The generation, transmission, and distribution of energy remain interdependent because electricity cannot stored physically and is needed and used almost immediately after it is produced, Kahn noted. As a result, there remains some need for vertical integration among these parts of the energy system, he said. Before deregulation, the entire industry was vertically integrated, he noted.

How prices that reflect actual costs promote conservation: Kahn, with strong agreement from several panelists, said consumers will be convinced to reduce demand only with real-time pricing that confronts consumers immediately with the true costs of their energy use. Among the "catastrophic" decisions in California, the "most obvious" was to freeze retail prices while allowing wholesale prices to respond to the marketplace, Kahn said.

Kahn said California also erred in forbidding utilities from entering into long-term contracts for power. If companies are not going to be fully vertically integrated, he said, they must be allowed to hedge their risks with long-term contracts. Not allowing such contracts was another of California's major mistakes.

This, he said, is an example of "the very high marginal propensity of regulators to micro-meddle."

The merits of administrative restructuring: Another key lesson New York should take from California's experience is the superiority of administrative over statutory restructuring, Kahn said.

"The legislative process is the worst possible process for adaptability, for the discovery and remedy of errors" in regulating the industry, he said.

Participants in the discussion that following Kahn's remarks made a range of points, including:

  • New York's energy policies should reflect a commitment to "fuel diversity," said William Allyn, chairman and CEO of Welch Allyn Ventures and chairman of The Business Council. Panelists noted that making all new energy plants natural gas-fueled plants will put a strain on natural gas supplies throughout the northeastern United States, and will also strain the natural gas transmission infrastructure within New York. Other technologies, including clean-coal technology, must be considered.
  • New York also needs to address concerns about energy transmission, both of natural gas and of electricity, especially electricity generated in the western part of the state and slated for delivery downstate.
  • A report released last week on New York's energy needs by the New York State Independent System Operator (ISO) outlines a good target for New York's need for new energy: the addition of 8600 megawatts in new power by 2005. Carol Murphy of the ISO, citing the ISO study, noted that demand in New York rose 2,700 megawatts from 1995 to 2000, but capacity increased only 1,060 megawatts during that period.
  • A key obstacle to addressing energy needs generally and increasing capacity in particular, is generating the political will to make it happen. A broad range of economists and leaders of industry, utilities, and labor will need to collaborate to create that will, said Denis Hughes, president of the New York State AFL-CIO.

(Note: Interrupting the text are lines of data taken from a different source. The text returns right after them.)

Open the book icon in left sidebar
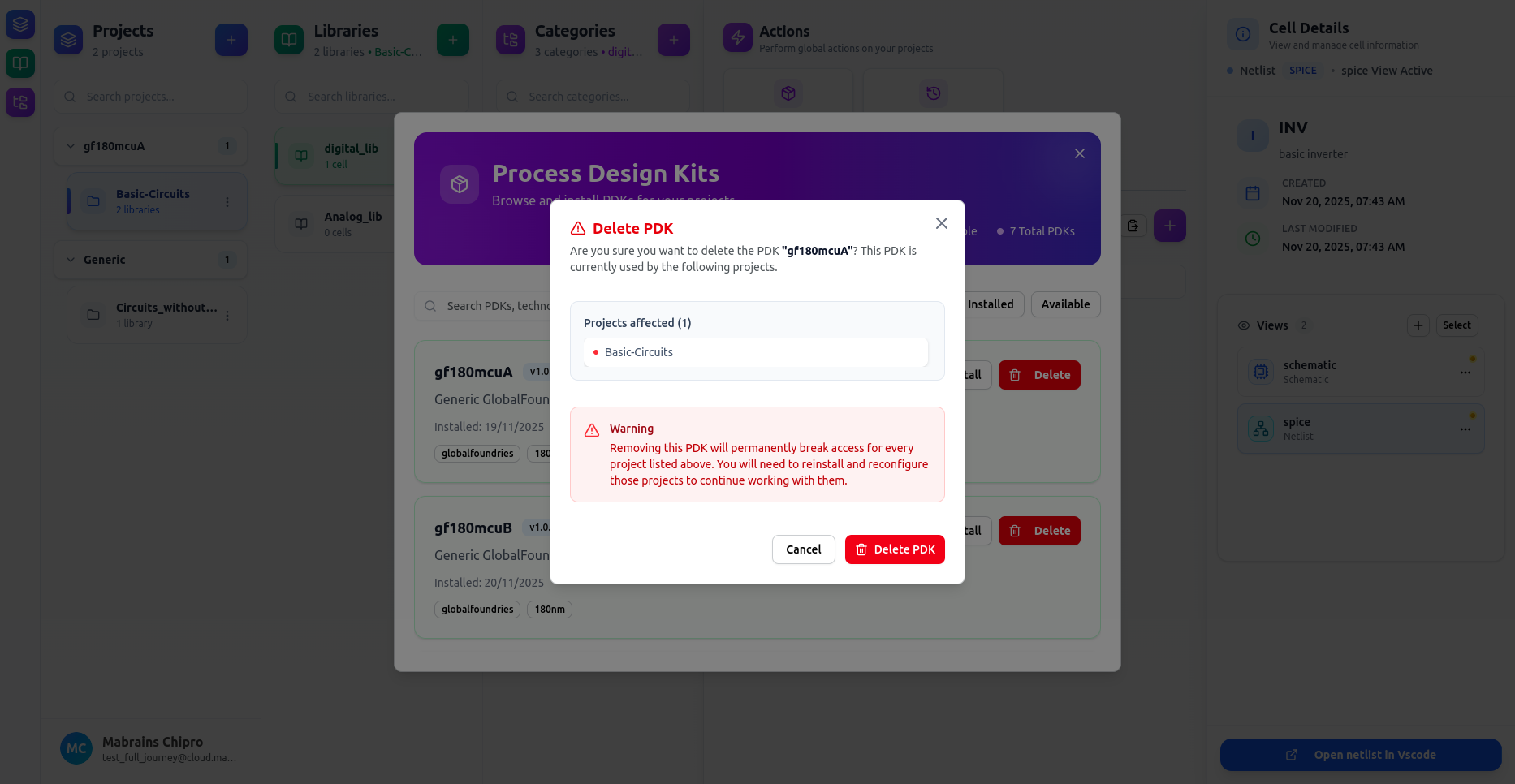 [20, 63]
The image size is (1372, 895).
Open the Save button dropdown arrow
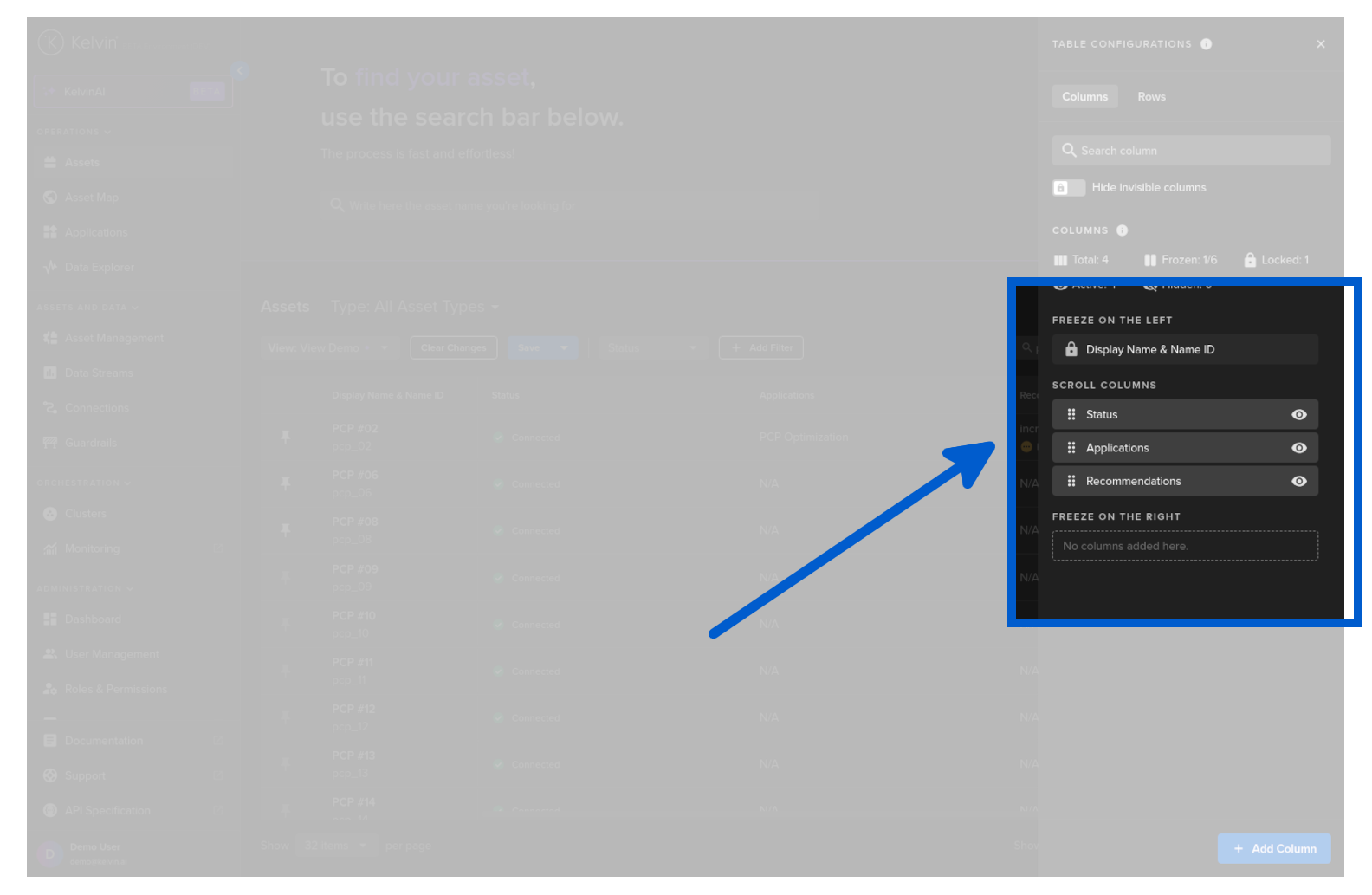click(x=564, y=348)
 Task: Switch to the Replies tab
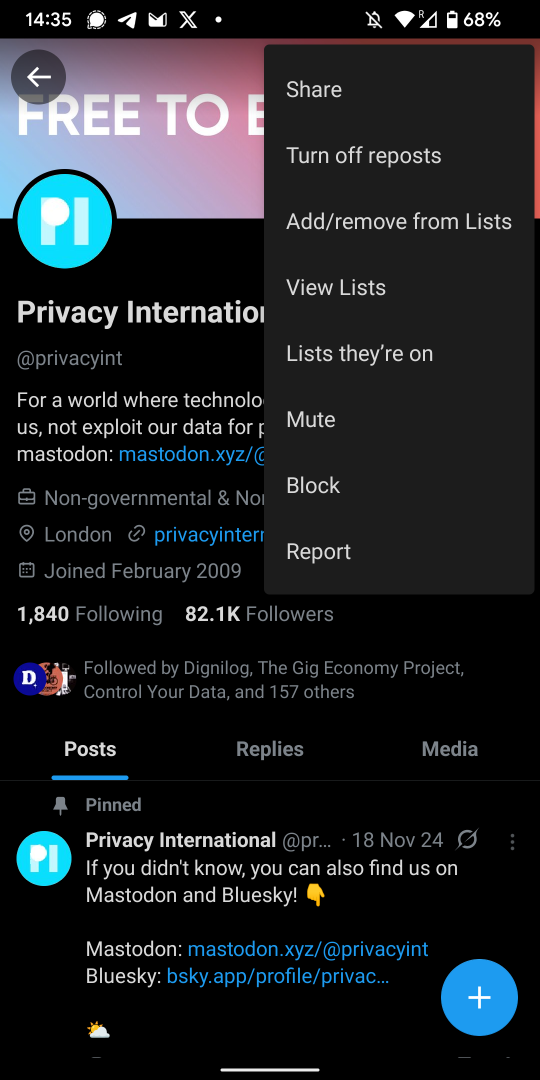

Besides Kahn, Allyn, Murphy, and Hughes, participants in the discussion included: Eugene McGrath, chairman, president, and CEO of Consolidated Edison, Inc., and a member of The Business Council's board of directors; Steven M. Fetter, managing director of the Global Power Group within Fitch, an international rating agency; Richard Anderson, president of the New York Building Congress; and William T. Orr, senior vice president of Mirant Americas, a global energy company. The discussion was moderated by Ed Dague, managing editor and anchor of WNYT-TV in Albany. The panel discussion was sponsored by the Energy Association of New York State.